» **Page**
##########

Tuesday 21 November 2023

Keeping the Christmas Magic Alive for Teenagers

Christmas as a child is the most magical experience and when you become an adult it can be easy to feel like a little of that Christmas "magic" is gone. But having kids and getting to be the one who delivers all that Christmas magic, for me, made it even more magical and special than ever before. That said, I am not quite sure I was ever going to be ready for my eldest to tell me he no longer "believed" and that he knew Father Christmas wasn't real! 

(Back when they were both so little and the magic of Father Christmas was very real for them both!)

While I kind of knew for a while that he probably didn't believe (the questions, and the looks had all been there), actually hearing him say it hit me like someone had winded all of the magic out of me. I wondered how Christmas would ever really feel magic again without the kids getting excited for Father Christmas to arrive. Luckily I have my youngest who definitely still believes (she's currently in full Christmas list writing mode as we speak!) so I can still make it magic for her, but I was left wondering how I could make it feel just as special for my teen who now knew the real secret behind Father Christmas! 

So if like me you are facing a Christmas with a child who no longer believes, keep reading to find out how we are keeping the magic alive in our home and still keeping some Christmas magic in the heart of a non-believing teen... 

Keeping the Magic Alive 

If your older children don't believe, that doesn't mean they don't play a vital role in keeping the magic alive for younger siblings, family members, or friends. This means keeping the "secret" to themselves and playing along with the story for younger siblings. But this doesn't have to all be about "keeping secrets", make it fun, let them in on the secrets, and let them become a part of the magic. That could be helping you pick presents, helping siblings write their Christmas lists or if you have a certain cheeky elf that visits, perhaps your teen could now be in charge of creating the elf cheeky antics each night (I am sure they will have plenty of ideas up their sleeves!). 

Christmas magic isn't all about Father Christmas, the magic is what you make it. Even as an adult when I walk around a Christmas market or drive past a house full of Christmas lights it makes my heart feel a little warmer. Just because they know about Father Christmas doesn't mean all the other bits that make Christmas magic have disappeared, we just have to look a little harder for them. 

Don't Exclude them from Festivities

Just because your child no longer believes doesn't mean they won't want to take part in all the festivities and traditions they have grown up knowing and loving. Encourage them to still write a list, even if they want to leave it on your pillow rather than posting it to "Father Christmas". If they have younger siblings they may still want to participate in things like leaving things out on Christmas Eve, hanging their Christmas stockings or searching the sky for a sleigh, even as an adult I love doing these things with my kids and will continue to do so, it is all part of the magic and build-up of Christmas. 

Think of it like reading a book, if you get into a good book you can almost be transported in your mind to that place, even though you know it's just a book. Taking part in traditions and festivities almost creates that magic even if a child knows it's not real. 

Let them Embrace Giving 

One of the best bits about Christmas for me as an adult has always been the giving. I love the build-up and going out shopping to find the perfect gift for all of my friends and family and then getting to see their reactions when I give it to them. It's the same with the kids, even if before Father Christmas was getting the credit, just seeing the excitement on their faces of opening something they had asked for made me feel so happy inside.

##########

» **Collected data**
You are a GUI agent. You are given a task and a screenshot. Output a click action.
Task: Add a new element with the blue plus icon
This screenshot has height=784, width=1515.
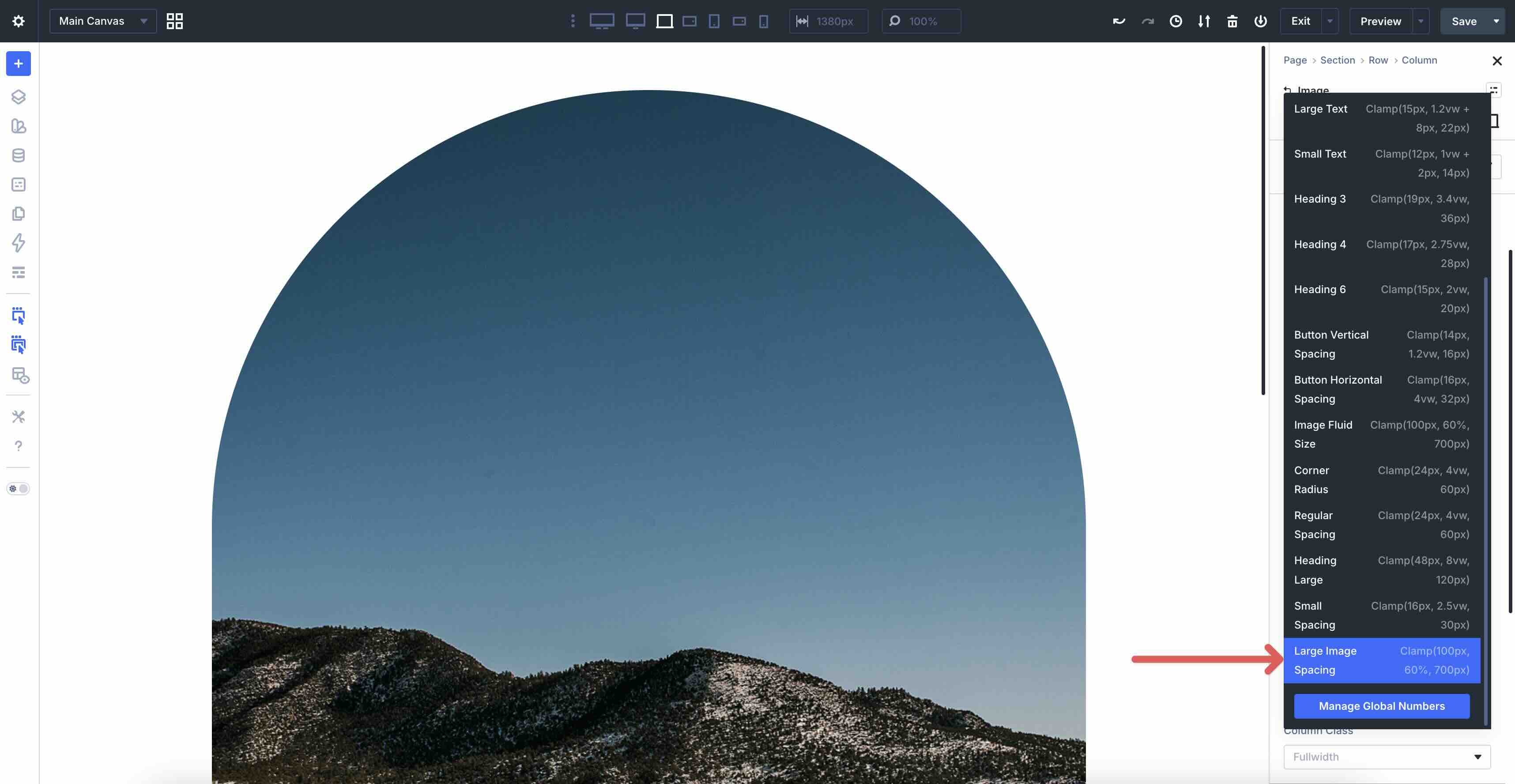(18, 64)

##########

» **Your tasks**
1. In the post about keeping Christmas magic alive for teenagers, what is the youngest child busy doing at the time of writing?
2. Set down the passage of the Christmas post starting with "Let them Embrace" and going on through "so happy inside.".

» **Answers given**
1. She is in full Christmas list writing mode.

2.
Let them Embrace Giving 

One of the best bits about Christmas for me as an adult has always been the giving. I love the build-up and going out shopping to find the perfect gift for all of my friends and family and then getting to see their reactions when I give it to them. It's the same with the kids, even if before Father Christmas was getting the credit, just seeing the excitement on their faces of opening something they had asked for made me feel so happy inside.